# Jupyter Lab for Researchers
### Colby Witherup Wood
September 11, 2019

### Outline
1. Introduction to Jupyter Lab
2. Jupyter Lab for beginner, intermediate, and advanced researchers
3. What's new in Jupyter Lab
4. Limitations and conclusions

### Jupyter Notebooks

- [very popular with academic researchers](https://www.nature.com/articles/d41586-018-07196-1)
- code is presented alongside output and markdown
- over 3 million public Jupyter Notebooks on GitHub

[astronomy notebook](https://github.com/eleanorlutz/asteroids_atlas_of_space/blob/master/4_log_scale_plotting.ipynb)

[RNAseq Zika notebook](https://github.com/MaayanLab/Zika-RNAseq-Pipeline/blob/master/Zika.ipynb)

#### Notebooks are still the main draw of Jupyter Lab, but there are many new features outside of the notebooks.

### Project Jupyter

Project Jupyter developed out of the IPython Project.

Project Jupyter deals with developing tools that are language-agnostic.

Project Jupyter is non-profit, open-source, and free.

Jupyter originally stood for Julia, Python, and R, but now works with many other languages.

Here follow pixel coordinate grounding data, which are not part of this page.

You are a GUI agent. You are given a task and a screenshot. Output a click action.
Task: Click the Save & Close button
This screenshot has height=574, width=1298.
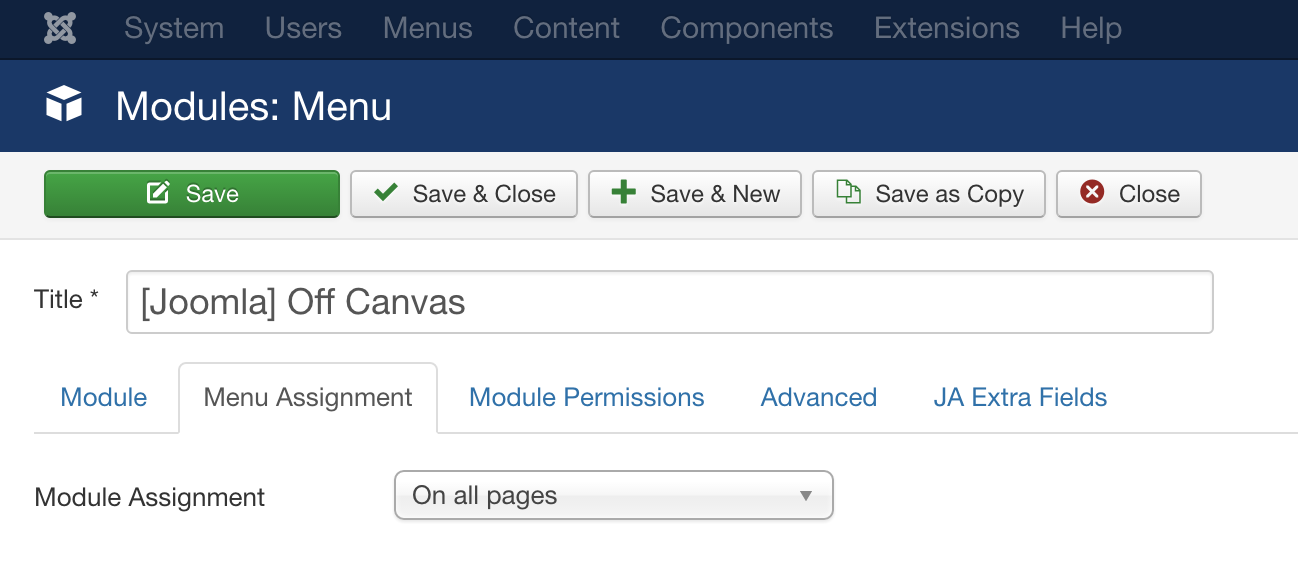464,194
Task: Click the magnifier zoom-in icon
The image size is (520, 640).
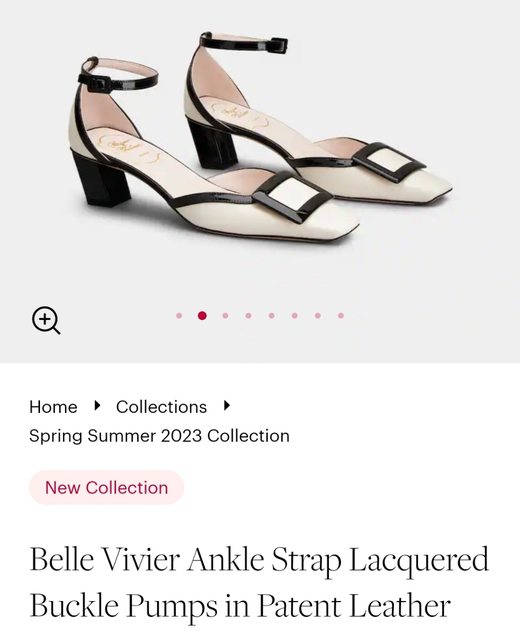Action: (46, 320)
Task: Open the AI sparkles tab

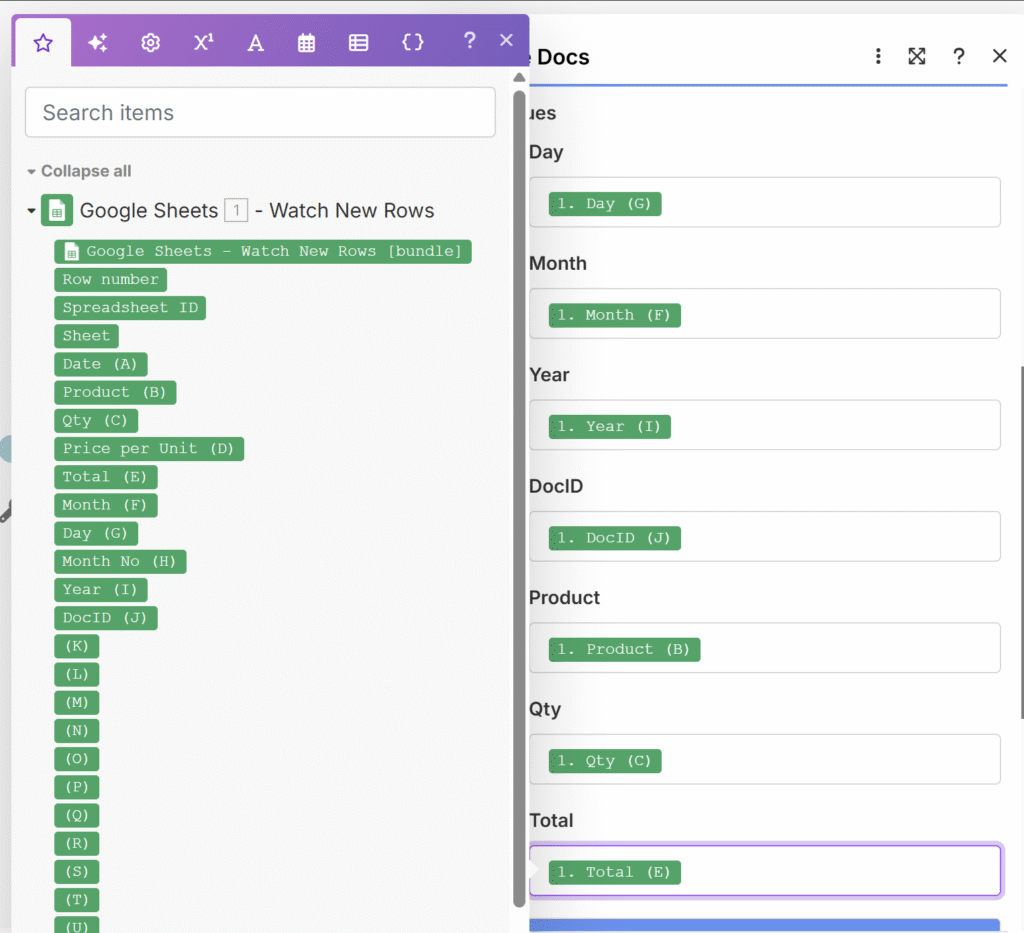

#### Jupyter Notebook will soon cease to be supported as a stand-alone program, forcing all notebook users to switch to Jupyter Lab (which includes notebooks as one feature)

### Jupyter Lab

- browser based, extendable IDE
- [over 100 kernels](https://github.com/jupyter/jupyter/wiki/Jupyter-kernels) are available for different programming languages

Contains 4 main tools:
- consoles for interactive coding in the kernels of your choice
- a text editor with syntax highlighting, key maps, indentation preferences, etc.
- notebooks in your kernels of choice
- a terminal (bash or PowerShell)

Also contains a file tree and several bonus features:
- opens most file types inside the browser tab (jpeg, png, pdf, gif, json)
- opens large csv files (even larger than Excel can handle)
- has many extensions available, both for notebooks, which we will talk about later, and for the rest of Jupyter Lab
- additional extensions are coming out, both from Project Jupyter and from other developers and users
- has extensions for features you will see in other IDEs, like GitHub, Vim, and LaTex, but also features that you won't find in other IDEs

### Jupyter Lab for Beginning Coders

- browser/tab based, so familiar to new coders

- free, included in anaconda, works well with both Macs and PCs

- clean, uncomplicated interface

- has Terminal, text editor, console

- browser based gives easy access to Google

- has all color-coding, bracket-completion, tab-completion, etc. of an IDE

- we've used it in some of the beginning and next steps Python workshops this summer through RCS, so some beginners at NU will already be familiar

### Jupyter Lab for Intermediate Coders

- multiple languages can be read, written, and run from one IDE

- over 3 million notebooks are available online to learn new skills and borrow code

### Jupyter Lab for Advanced Researchers

#### Teaching
- Create interactive notebooks to [supplement coursework](https://github.com/aleksicmil/Pima-Indians-Diabetes) with hands-on data analysis
- Create interactive tutorials for programming skills for [beginning](https://github.com/aGitHasNoName/intro-python-summer2019/blob/master/learningPandas.ipynb) or [advanced](https://github.com/fastai/numerical-linear-algebra) topics

#### Collaboration
- Share your analyses with coauthors in a narrative format
- Access Google Drive files ([or a remote server](https://benjlindsay.com/blog/running-jupyter-lab-remotely/)) shared by lab members or coauthors
- Use [Jupyter Hub](https://jupyter.org/hub) to set up one Jupyter Lab environment for many users on a single server or cluster
- Join the [Jupyter for Research Facilities discussion forum](https://groups.google.com/forum/?pli=1#!forum/jupyter-research-facilities)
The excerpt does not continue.